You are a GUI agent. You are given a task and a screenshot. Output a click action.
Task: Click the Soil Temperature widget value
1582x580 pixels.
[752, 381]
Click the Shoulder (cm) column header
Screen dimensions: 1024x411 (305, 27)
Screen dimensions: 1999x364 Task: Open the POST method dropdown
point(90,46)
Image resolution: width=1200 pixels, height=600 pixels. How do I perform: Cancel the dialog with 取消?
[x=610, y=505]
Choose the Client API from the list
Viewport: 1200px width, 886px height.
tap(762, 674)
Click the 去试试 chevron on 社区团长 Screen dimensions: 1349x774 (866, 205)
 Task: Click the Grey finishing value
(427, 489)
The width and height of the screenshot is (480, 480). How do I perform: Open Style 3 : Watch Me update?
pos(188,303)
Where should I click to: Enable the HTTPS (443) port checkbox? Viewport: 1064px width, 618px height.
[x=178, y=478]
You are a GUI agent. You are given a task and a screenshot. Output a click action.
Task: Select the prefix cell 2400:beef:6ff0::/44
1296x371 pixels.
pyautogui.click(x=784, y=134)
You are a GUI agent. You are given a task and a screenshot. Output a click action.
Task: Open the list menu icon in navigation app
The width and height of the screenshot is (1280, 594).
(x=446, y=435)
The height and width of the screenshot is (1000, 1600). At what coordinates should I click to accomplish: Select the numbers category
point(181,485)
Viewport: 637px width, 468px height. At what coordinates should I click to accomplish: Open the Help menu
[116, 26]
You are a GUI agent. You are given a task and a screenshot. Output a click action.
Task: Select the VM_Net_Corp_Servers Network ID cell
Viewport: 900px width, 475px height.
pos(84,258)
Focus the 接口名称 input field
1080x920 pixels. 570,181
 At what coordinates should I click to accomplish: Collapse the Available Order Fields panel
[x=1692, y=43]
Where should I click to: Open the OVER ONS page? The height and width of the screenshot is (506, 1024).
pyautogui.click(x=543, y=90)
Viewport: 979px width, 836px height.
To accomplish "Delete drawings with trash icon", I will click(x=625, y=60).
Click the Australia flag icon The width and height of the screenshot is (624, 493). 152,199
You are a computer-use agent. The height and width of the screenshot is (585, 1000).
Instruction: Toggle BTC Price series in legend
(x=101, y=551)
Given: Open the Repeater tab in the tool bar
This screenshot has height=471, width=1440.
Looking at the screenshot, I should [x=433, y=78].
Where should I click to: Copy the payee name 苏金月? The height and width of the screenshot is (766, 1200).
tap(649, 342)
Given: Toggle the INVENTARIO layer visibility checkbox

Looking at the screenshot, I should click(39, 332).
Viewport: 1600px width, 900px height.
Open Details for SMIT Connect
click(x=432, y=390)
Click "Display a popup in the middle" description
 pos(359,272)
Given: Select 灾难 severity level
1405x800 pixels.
########
Reproduce all the records shown above, unchanged.

Written solution ::
You are a GUI agent. You are given a task and a screenshot. Output a click action.
Task: Click the Soil Temperature widget value
1582x580 pixels.
[752, 381]
Click the Shoulder (cm) column header
Screen dimensions: 1024x411 (305, 27)
Screen dimensions: 1999x364 Task: Open the POST method dropdown
point(90,46)
Image resolution: width=1200 pixels, height=600 pixels. How do I perform: Cancel the dialog with 取消?
[x=610, y=505]
Choose the Client API from the list
Viewport: 1200px width, 886px height.
tap(762, 674)
Click the 去试试 chevron on 社区团长 Screen dimensions: 1349x774 (866, 205)
 Task: Click the Grey finishing value
(427, 489)
The width and height of the screenshot is (480, 480). How do I perform: Open Style 3 : Watch Me update?
pos(188,303)
Where should I click to: Enable the HTTPS (443) port checkbox? Viewport: 1064px width, 618px height.
[x=178, y=478]
You are a GUI agent. You are given a task and a screenshot. Output a click action.
Task: Select the prefix cell 2400:beef:6ff0::/44
1296x371 pixels.
pyautogui.click(x=784, y=134)
You are a GUI agent. You are given a task and a screenshot. Output a click action.
Task: Open the list menu icon in navigation app
The width and height of the screenshot is (1280, 594).
(x=446, y=435)
The height and width of the screenshot is (1000, 1600). At what coordinates should I click to accomplish: Select the numbers category
point(181,485)
Viewport: 637px width, 468px height. At what coordinates should I click to accomplish: Open the Help menu
[116, 26]
You are a GUI agent. You are given a task and a screenshot. Output a click action.
Task: Select the VM_Net_Corp_Servers Network ID cell
Viewport: 900px width, 475px height.
pos(84,258)
Focus the 接口名称 input field
1080x920 pixels. 570,181
 At what coordinates should I click to accomplish: Collapse the Available Order Fields panel
[x=1692, y=43]
Where should I click to: Open the OVER ONS page? The height and width of the screenshot is (506, 1024).
pyautogui.click(x=543, y=90)
Viewport: 979px width, 836px height.
To accomplish "Delete drawings with trash icon", I will click(x=625, y=60).
Click the Australia flag icon The width and height of the screenshot is (624, 493). 152,199
You are a computer-use agent. The height and width of the screenshot is (585, 1000).
Instruction: Toggle BTC Price series in legend
(x=101, y=551)
Given: Open the Repeater tab in the tool bar
This screenshot has height=471, width=1440.
Looking at the screenshot, I should [x=433, y=78].
Where should I click to: Copy the payee name 苏金月? The height and width of the screenshot is (766, 1200).
tap(649, 342)
Given: Toggle the INVENTARIO layer visibility checkbox

Looking at the screenshot, I should click(39, 332).
Viewport: 1600px width, 900px height.
Open Details for SMIT Connect
click(x=432, y=390)
Click "Display a popup in the middle" description
 pos(359,272)
Given: Select 灾难 severity level
1405x800 pixels.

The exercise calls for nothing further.